Here is where I got the data: http://origin-interactives.stuff.co.nz/polling/
In other words the comments that CV keeps making re the political preferences of women are misleading.
when Helen Clark was Prime Minister I think the pronounced majority of voters for Labour were women….so Cunliffe might be on to something when he apologises for being a man ( cunning plan?)
..(.maybe he should put lipstick on , wear a dress and a wig?..lol…not serious!)
…incidentally i note Georgina Byers is back in action…this time she is standing for IMP!…she was hugely popular….mainly due to her personality i think
…aww and I thought the lipstick & wig idea was a good one…. (better than CV’s interpretation of the stats anyway…) 😆
Yes Chooky I agree but cv does say “at a guess” and his views on this subject matter are pretty well known. It would be interesting to see the breakdown of vote via gender and income to see if any patterns could be identified. The lists for the Greens and IMP are also getting to a gender balance imo at least down to likely seats, so labour are not alone.
I’ll be quite happy to revisit my “over 100,000 more women will vote for National than for Labour” comment once the full electoral stats are known after Sept 20. Needless to say, I think that the figure represents a fairly safe guess (which to my mind would only be threatened if turnout is even lower than last time).

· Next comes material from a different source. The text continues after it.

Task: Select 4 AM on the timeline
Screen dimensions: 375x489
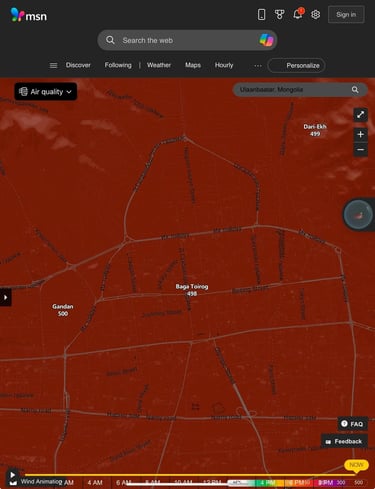Action: point(95,482)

The whole analysis post-election will no doubt be mind-boggling. The numbers will be stark and the analysis of what it all means will be wide – a bit like the polls where everyone is winning and spinning.
It’s not so much about numbers but percentages and comparisons with who/what men vote for.

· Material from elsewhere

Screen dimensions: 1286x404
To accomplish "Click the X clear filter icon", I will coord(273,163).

Women should never ever have to be judged in reference to, or in relativity to, men or male behaviour.
yes especially when it would make men look bad 😆
touché!!!
are going to normalise the vote share to account for the fact that national have no friends?
Not talking about vote share; am talking about absolute numbers of people voting one way or the other i.e. that significantly more women will vote National than will vote Labour.
(yes I know its MMP and there are more than 2 horses)
then you might well be correct, but only because there are more choices for women (and men, for that matter) on the left and not the right of parliament
CV…all your “guess” indicates….is that you are mixing with dubious sorts ….of bad or dumb women
Chooky, you might think so – but I could not possibly comment!
lol
yes, because it is a two-horse race /sarc
Do you want a simple answer Saarbo? It’s depressing I warn you.
Because 50% are:
a) plain dumb.
b) aspirational… in that they like to pretend they are privileged, and the privileged vote National. In other words they are a) plain dumb.
I guess hillbillies attract hillbillies.
I don’t think that is correct at all. People don’t want to face the truth because it is too difficult – much easier to keep pretending that everything is either a) okay or b) about to get okay.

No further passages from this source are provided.